[Collected data]
##########

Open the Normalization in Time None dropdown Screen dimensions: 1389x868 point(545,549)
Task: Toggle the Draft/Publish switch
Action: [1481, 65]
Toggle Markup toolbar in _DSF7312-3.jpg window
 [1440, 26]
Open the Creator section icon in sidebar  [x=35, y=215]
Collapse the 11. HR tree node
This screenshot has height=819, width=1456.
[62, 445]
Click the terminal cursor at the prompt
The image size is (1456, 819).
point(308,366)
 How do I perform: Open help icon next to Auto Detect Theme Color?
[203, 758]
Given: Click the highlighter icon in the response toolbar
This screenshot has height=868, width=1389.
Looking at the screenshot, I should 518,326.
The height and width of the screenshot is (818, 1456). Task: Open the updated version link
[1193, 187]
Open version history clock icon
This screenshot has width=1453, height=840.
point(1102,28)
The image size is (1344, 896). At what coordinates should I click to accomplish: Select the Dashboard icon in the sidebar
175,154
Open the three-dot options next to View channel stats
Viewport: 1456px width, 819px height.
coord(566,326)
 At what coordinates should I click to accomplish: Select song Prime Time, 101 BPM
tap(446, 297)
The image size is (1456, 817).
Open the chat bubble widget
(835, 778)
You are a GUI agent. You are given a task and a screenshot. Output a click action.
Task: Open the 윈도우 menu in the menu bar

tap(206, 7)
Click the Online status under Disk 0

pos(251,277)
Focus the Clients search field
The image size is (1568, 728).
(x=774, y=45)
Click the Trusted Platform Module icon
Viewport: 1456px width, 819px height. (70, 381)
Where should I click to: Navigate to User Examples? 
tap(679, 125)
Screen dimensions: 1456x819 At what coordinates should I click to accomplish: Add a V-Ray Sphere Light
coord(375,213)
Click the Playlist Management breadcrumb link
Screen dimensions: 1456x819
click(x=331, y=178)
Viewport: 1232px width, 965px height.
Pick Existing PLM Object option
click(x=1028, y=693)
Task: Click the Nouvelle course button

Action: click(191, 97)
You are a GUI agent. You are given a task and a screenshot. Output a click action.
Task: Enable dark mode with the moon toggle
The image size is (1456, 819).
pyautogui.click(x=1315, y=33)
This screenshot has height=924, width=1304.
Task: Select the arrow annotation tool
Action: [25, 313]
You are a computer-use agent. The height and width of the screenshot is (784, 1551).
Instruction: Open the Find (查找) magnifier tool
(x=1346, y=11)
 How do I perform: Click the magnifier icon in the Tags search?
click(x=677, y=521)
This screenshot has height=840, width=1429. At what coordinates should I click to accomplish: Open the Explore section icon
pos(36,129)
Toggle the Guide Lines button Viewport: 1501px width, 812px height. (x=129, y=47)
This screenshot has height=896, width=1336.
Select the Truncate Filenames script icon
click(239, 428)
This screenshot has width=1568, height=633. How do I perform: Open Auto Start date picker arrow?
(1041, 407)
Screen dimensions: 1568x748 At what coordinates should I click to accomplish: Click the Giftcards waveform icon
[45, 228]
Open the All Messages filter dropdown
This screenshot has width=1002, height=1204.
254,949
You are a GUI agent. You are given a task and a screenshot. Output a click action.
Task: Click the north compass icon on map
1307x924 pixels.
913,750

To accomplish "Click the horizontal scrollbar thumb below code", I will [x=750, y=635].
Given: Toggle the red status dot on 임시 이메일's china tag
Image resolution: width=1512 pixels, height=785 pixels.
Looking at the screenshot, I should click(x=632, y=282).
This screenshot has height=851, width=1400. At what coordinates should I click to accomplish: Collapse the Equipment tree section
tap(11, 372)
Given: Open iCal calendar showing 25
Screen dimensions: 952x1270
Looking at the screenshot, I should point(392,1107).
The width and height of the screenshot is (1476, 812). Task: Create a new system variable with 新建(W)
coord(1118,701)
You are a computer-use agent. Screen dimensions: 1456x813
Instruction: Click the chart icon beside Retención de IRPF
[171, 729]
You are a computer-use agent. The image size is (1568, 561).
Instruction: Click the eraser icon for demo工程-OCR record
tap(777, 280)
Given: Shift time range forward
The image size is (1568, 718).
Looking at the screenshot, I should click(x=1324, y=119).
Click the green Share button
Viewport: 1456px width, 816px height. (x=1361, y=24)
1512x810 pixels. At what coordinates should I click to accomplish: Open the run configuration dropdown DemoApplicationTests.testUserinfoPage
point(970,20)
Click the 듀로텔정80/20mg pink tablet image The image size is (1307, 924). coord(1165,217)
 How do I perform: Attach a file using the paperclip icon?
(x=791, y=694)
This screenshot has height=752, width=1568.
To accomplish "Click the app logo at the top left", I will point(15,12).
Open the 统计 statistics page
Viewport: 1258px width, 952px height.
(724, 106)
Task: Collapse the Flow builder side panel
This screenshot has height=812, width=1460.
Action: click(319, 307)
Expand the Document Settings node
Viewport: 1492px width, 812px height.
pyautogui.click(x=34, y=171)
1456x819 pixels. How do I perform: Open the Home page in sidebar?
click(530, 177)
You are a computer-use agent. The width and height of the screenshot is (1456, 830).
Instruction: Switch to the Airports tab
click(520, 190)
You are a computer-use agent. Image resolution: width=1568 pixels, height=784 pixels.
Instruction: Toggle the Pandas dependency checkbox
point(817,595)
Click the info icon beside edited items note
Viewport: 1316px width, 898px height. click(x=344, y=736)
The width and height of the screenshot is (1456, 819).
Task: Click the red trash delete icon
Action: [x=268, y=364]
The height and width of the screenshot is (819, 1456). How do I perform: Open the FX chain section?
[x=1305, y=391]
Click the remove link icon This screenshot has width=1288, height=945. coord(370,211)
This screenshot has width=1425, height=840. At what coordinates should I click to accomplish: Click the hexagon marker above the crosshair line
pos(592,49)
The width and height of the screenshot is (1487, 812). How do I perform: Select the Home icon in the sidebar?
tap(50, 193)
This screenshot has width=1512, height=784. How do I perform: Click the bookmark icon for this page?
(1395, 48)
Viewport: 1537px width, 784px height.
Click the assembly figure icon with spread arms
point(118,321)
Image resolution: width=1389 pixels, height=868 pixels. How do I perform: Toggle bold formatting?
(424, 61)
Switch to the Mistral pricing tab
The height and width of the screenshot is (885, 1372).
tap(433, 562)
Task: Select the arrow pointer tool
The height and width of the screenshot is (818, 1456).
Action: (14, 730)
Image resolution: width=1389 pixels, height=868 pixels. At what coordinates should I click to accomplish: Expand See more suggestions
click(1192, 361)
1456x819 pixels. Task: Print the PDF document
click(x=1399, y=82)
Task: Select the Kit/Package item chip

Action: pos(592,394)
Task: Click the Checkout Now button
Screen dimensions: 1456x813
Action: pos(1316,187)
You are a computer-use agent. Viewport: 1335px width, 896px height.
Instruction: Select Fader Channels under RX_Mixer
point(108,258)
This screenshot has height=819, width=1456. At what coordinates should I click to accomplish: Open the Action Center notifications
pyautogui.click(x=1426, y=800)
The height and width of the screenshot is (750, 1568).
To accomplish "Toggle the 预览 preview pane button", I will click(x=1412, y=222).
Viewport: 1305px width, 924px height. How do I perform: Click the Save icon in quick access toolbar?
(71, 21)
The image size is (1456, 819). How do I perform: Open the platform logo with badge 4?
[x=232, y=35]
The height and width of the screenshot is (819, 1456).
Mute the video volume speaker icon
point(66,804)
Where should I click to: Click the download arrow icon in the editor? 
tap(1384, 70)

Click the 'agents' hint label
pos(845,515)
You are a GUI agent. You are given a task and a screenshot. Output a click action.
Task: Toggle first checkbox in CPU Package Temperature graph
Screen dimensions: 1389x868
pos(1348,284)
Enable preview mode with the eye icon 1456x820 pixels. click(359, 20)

##########

WORK REQUIRED:
Please show each line in the records above that contains "mode".

ANSWER BOX:
Task: Enable dark mode with the moon toggle
Enable preview mode with the eye icon 1456x820 pixels. click(359, 20)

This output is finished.